The main task of the immune system is to protect the body against invading pathogens. For this purpose, a variety of different cell types and molecular factors work together in a complex network. Together, they compose a highly effective defense front line. As we are getting older, our immune system changes: infections are more frequent and more severe, some immune cell types lose certain properties and their functionality declines – in short: the immune system grows old. "Since the immune system protects our body against infections, to keep the immune system young and functional is a crucial factor for a healthy aging," says Eva Medina, head of the HZI research group "Infection Immunology".
While many elderly people die from infections there's more riding on immune system rejuvenation than just infection fighting. There's a bell-shaped distribution between people in immune system ability to attack cancer and the ability of the immune system to fight cancer declines with age. Immune system rejuvenation might cause a large decline in the incidence of diagnosed cancer as youthful immune systems will some day probably kill off many cancers at early stages of development.
Aged immune systems hobble the ability of old people to fight off tuberculosis (TB). These aged immune systems also explain higher rates of death of old people from the flu and other infectious diseases.
COLUMBUS, Ohio – Manipulating the immune system in elderly people appears to be the most likely way to help older patients wage an effective battle against tuberculosis, a new study suggests.
Mathematical modeling of how mice respond to TB infection suggests that potential therapy options for elderly TB patients could either increase their white blood cell count or enhance infected cells’ interaction with their immune system.

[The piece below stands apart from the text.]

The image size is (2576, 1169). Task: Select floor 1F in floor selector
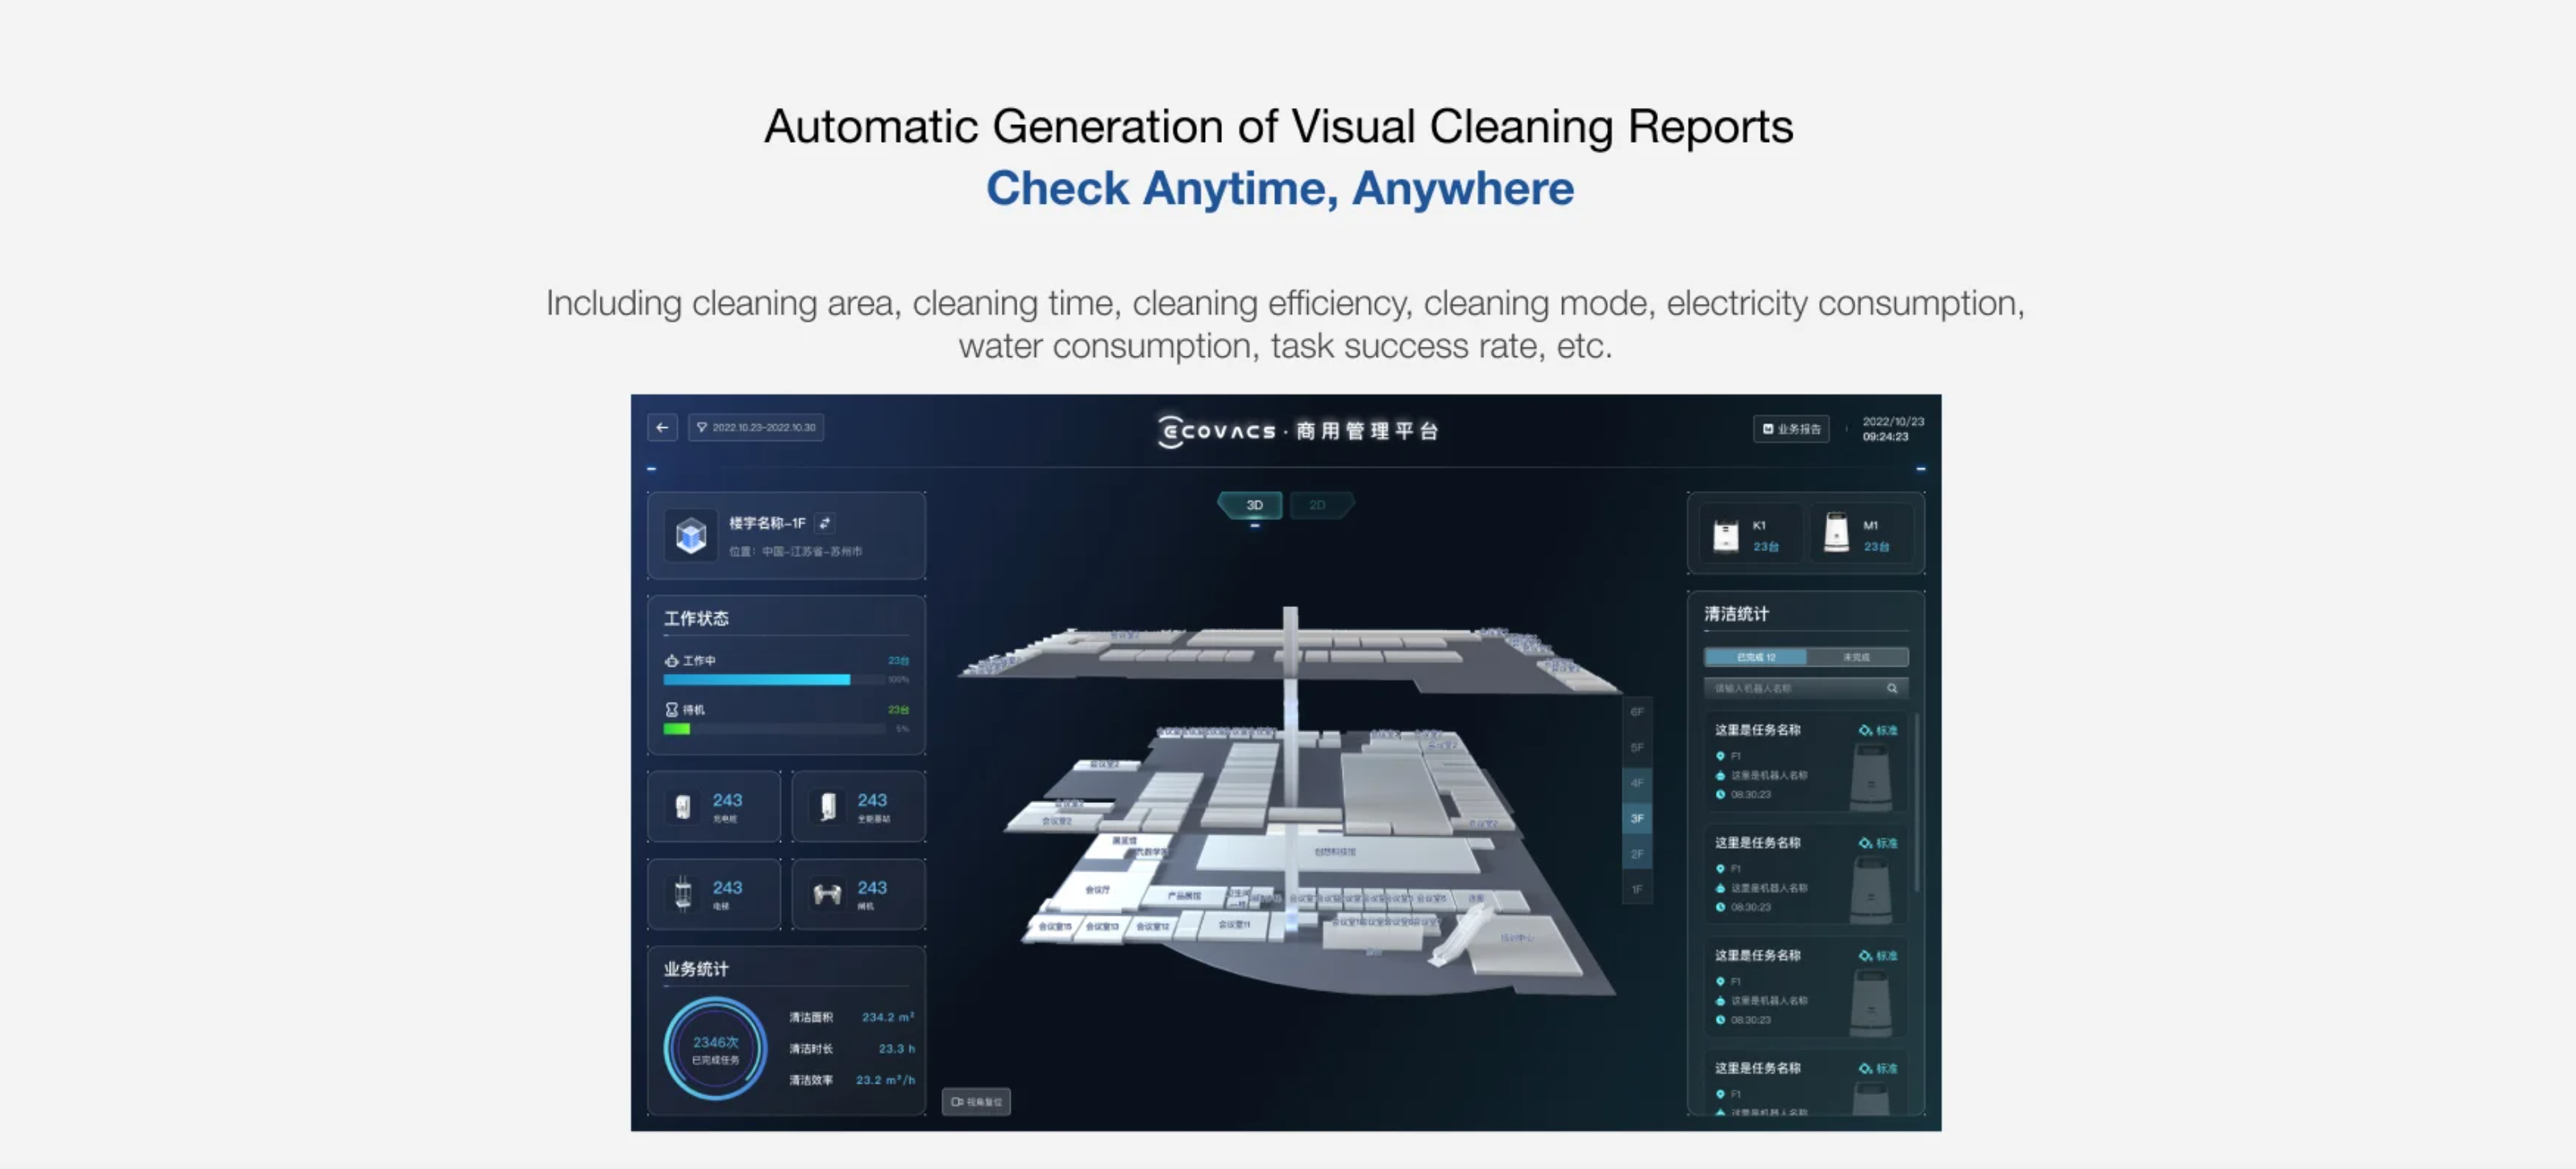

This report illustrates how scientists trying to treat specific diseases end up running into the need to rejuvenate parts of the body. In this case what is needed is immune system rejuvenation.
Simulations of TB infection in an old mouse showed that increasing the number of infection-fighting white blood cells, called CD4 T cells, could be particularly effective at bolstering the mouse’s immune response, which naturally slows with aging. Older humans have similar delays in their immune response, meaning that they have a much more difficult time controlling TB than do younger people with an active infection.

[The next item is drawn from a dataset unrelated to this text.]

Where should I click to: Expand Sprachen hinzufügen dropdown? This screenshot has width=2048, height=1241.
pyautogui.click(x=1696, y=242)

The math modeling also suggested that making changes to macrophages, cells that essentially eat infecting bacteria, could enhance those cells’ interactions with other warriors in the immune system, reducing the concentration of bacteria in the lungs associated with TB infection.

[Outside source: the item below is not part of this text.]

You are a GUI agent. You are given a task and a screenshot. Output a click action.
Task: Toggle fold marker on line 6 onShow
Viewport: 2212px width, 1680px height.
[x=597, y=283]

As we age senescent immune cells end up displacing active immune cells and we need techniques for killing off the senescent cells. Imagine a machine that is analogous to a kidney dialysis machine that is specialized at separating senescent T cells from blood. If these old cells could simply be removed from the body the remaining T cells that retain the ability to divide could fill in the space made available by the removal of the senescent immune cells. Or perhaps a gene therapy could instruct senescent cells to commit cell suicide (apoptosis).
A rejuvenated immune system might itself kill off other senescent cell types. So methods to rejuvenate the immune system will provide many rejuvenation benefits. Plus, r, a younger immune system would probably reduce the incidence of cancer.